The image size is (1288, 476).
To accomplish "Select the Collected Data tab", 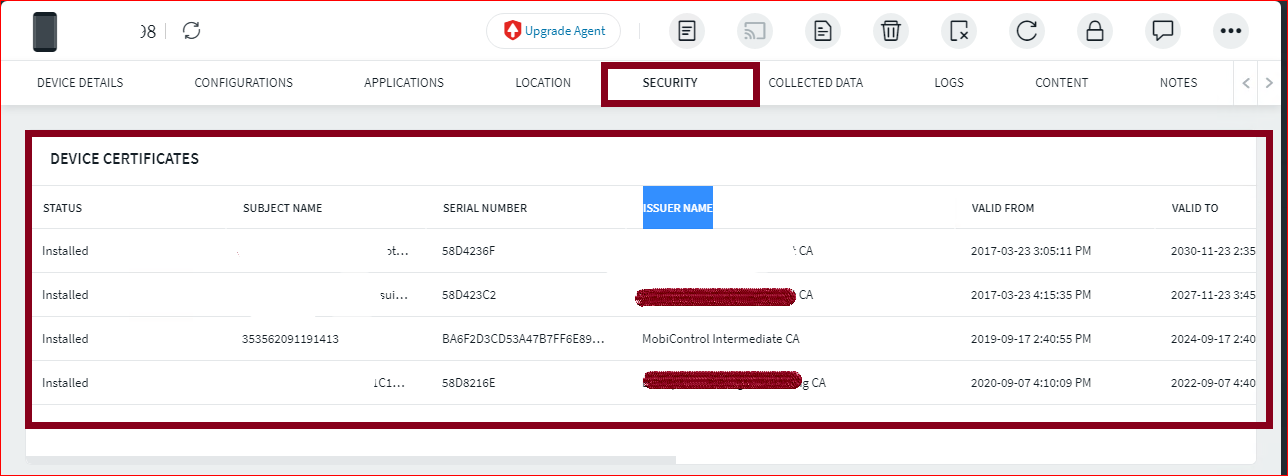I will click(815, 83).
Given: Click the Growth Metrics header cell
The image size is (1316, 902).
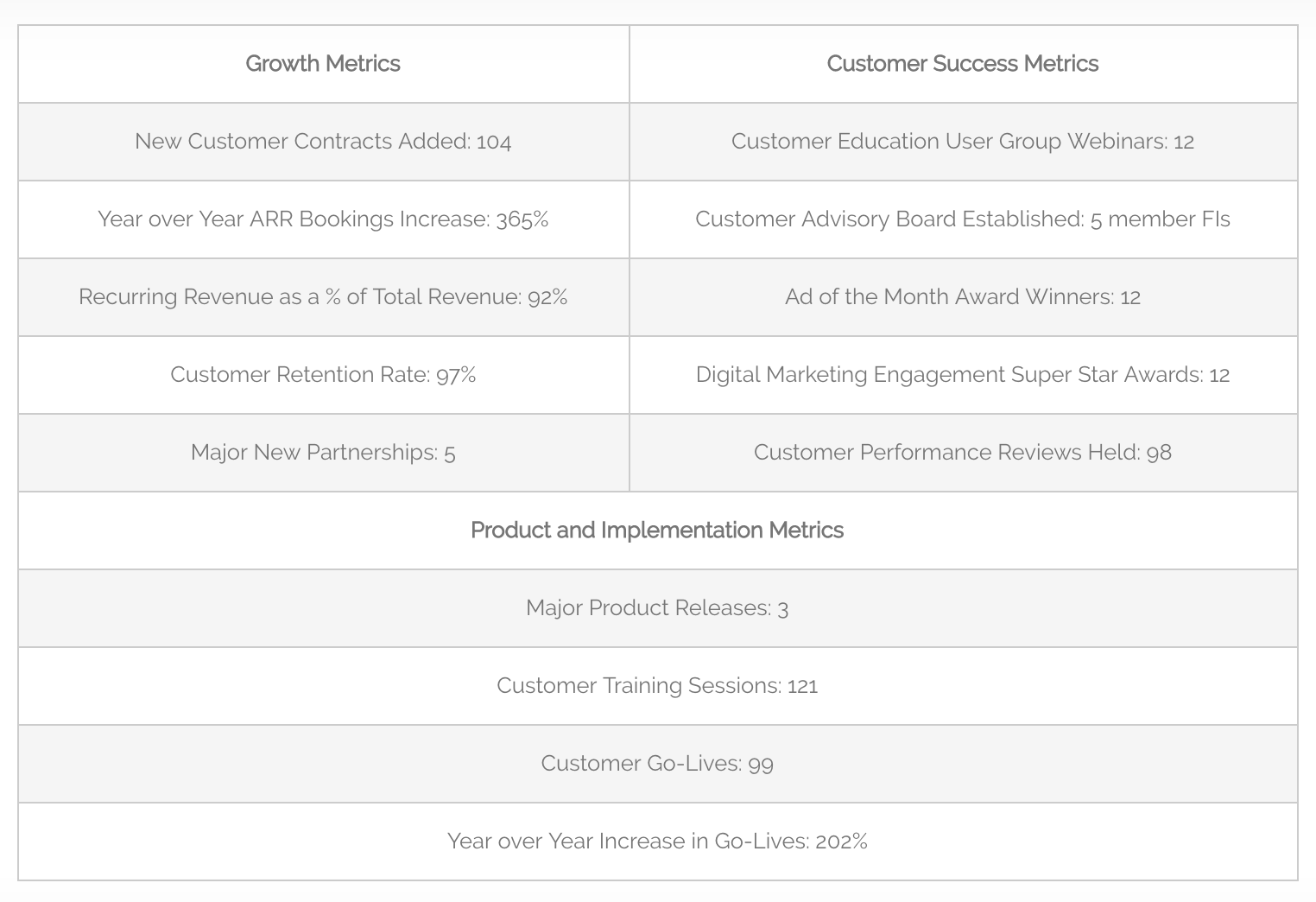Looking at the screenshot, I should (323, 64).
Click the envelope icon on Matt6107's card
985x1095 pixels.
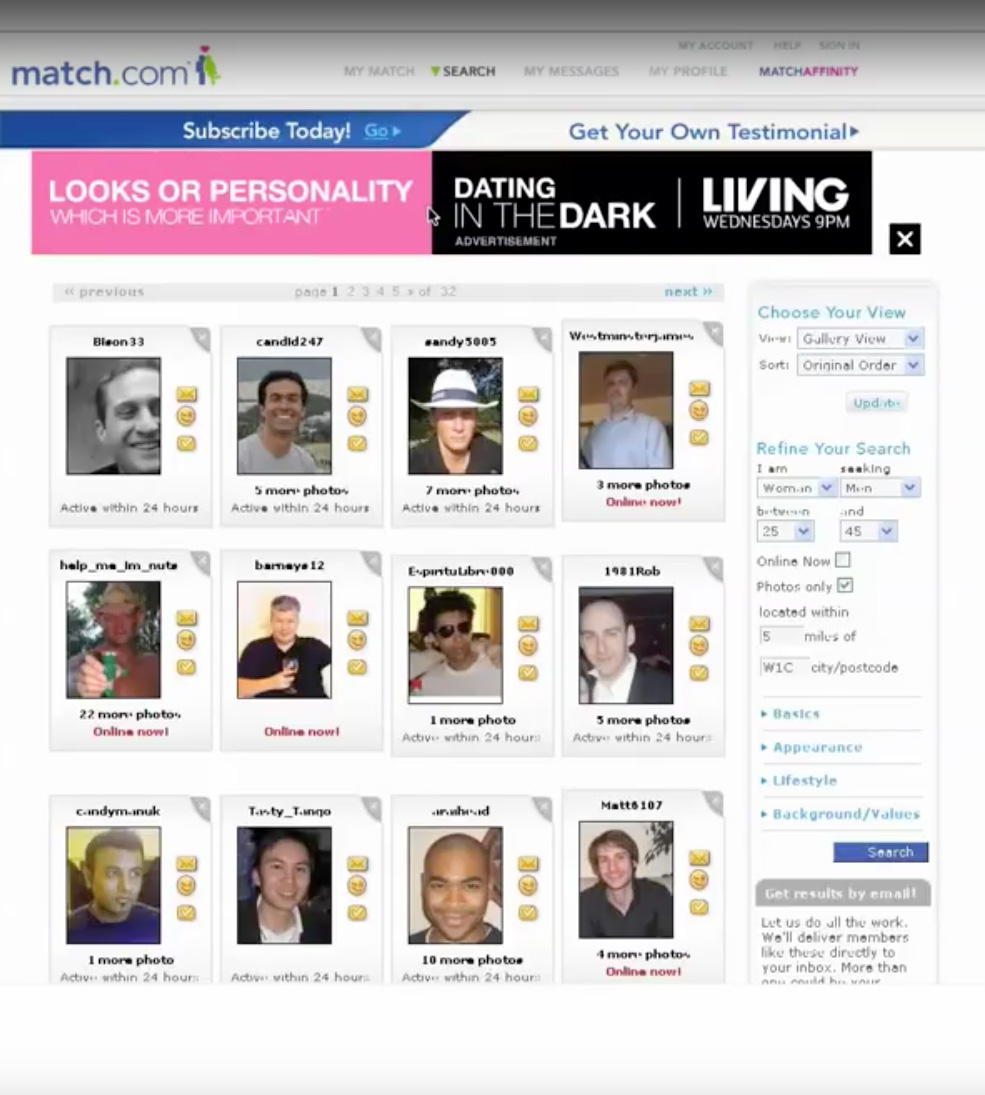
◆ ◆ ◆ ◆ ◆ ◆ ◆
• **WHAT IS BEING ASKED**:
Copy everything from the line containing "Click the envelope icon on Matt6107's card" down to the final line, changing "envelope" to "bell" and keeping the rest unchanged. Leave the pictures out of your answer.

• **CORRECT ANSWER**:
Click the bell icon on Matt6107's card
985x1095 pixels.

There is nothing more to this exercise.